Today's post is going to be girly and talking about makeup/skin stuff, so if any guys happen to be reading this today, sorry!
So I am very self conscious about my face because I have some pretty big pores and also have mild rosacea, so my cheeks and chin are always a bit red. I've always treated my face pretty horribly (not removing makeup really, not wearing sunscreen or really any moisturizer), and to be honest I think it was part of my low self esteem when I was heavier. As my weight has dropped I've had more and more urges to take care of other aspects of my appearance, and I've really committed to taking better care of my skin for the last 7 months or so. I have a set routine both in the mornings and evenings, wear sunscreen daily and have been really, really good about removing my makeup at night. This is pretty huge for me and while I don't want a head pat for basic adulting, I'm pretty proud for sticking to a skincare routine for the first time ever. I am not a girly girl really, so forcing myself to take the time to "foo-foo" as my mom calls it goes against my nature. As a result of my routine though the redness has lessened some and my skin doesn't feel tight anymore because it's actually moisturized! I've also started getting carded again a bit more, which feeds my vanity and encourages me to keep doing my routine!
I decided to take things a step further and do a new goal that's a bit scary (or a bit scary as a lady anyways!) and that's to try to go makeup free* for the month of April. (*I will likely still wear mascara during the week since that isn't contributing to my skin issues, and since my eyes are something I like to highlight. I don't wear lipstick or gloss anymore anyways, so I'll just stick with my SPF balm.) I know this is a very frivolous thing to have as a goal, but it is a bit of a stretch goal for me since I am so self conscious about the redness in my face. I don't want to show up to work looking like I crawled out of Mordor, but my skin has some issues that I think are related to wearing foundation and I just have the feeling if I just bit the bullet and went without foundation for awhile that my skin would improve gradually. I always notice my skin looks happiest by the end of Sunday when I've been makeup free all weekend.
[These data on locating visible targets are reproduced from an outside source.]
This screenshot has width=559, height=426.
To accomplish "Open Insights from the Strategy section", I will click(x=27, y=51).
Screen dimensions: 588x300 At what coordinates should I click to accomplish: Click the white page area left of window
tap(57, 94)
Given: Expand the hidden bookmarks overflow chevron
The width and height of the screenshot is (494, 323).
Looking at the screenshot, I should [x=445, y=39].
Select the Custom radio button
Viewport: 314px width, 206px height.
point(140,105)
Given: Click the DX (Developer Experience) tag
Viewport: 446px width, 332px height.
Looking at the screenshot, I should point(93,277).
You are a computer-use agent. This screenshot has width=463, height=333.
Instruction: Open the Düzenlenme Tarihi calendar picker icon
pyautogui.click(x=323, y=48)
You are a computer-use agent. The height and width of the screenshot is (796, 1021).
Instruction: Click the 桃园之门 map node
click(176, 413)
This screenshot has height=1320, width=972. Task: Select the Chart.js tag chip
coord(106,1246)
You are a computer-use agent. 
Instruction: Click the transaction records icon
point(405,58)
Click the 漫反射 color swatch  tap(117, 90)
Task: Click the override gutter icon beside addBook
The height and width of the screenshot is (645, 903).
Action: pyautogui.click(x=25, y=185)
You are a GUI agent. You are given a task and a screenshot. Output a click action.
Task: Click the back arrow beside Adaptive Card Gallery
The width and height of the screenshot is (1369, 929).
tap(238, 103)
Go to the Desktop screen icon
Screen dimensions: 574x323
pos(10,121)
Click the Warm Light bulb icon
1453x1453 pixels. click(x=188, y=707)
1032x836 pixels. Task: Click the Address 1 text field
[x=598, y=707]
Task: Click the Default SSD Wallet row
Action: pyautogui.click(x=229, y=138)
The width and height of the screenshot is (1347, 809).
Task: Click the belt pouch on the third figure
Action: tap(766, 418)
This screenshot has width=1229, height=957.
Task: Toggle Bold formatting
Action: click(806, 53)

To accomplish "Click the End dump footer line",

It will be kind of scary to go without makeup, I know that sounds vapid and silly, but women are conditioned from birth that you don't look "put together" without it, and I'm no different. I don't really care on the weekends when I'm just running around locally, but work will be challenging. You just have these thoughts of wondering if people will think something is wrong with you, if you'll be treated differently at work, all kinds of craziness that will likely not happen. I just keep telling myself that I'm still the same person, still kick ass at my job and that the state of the world won't crumble if I don't wear makeup! At the end of the day I have red cheeks, it's not like I'm the Elephant Man, so I think doing an experiment like this will be a good reminder of that. Also, ironically April is Rosacea Awareness Month! I didn't pick April as a challenge month knowing that, so it seems a bit like fate.
I picked up a couple of different products that vary from my normal skin routine, basically more geared towards sensitive skin. I'll have to post updates (and of course selfies) on how things go!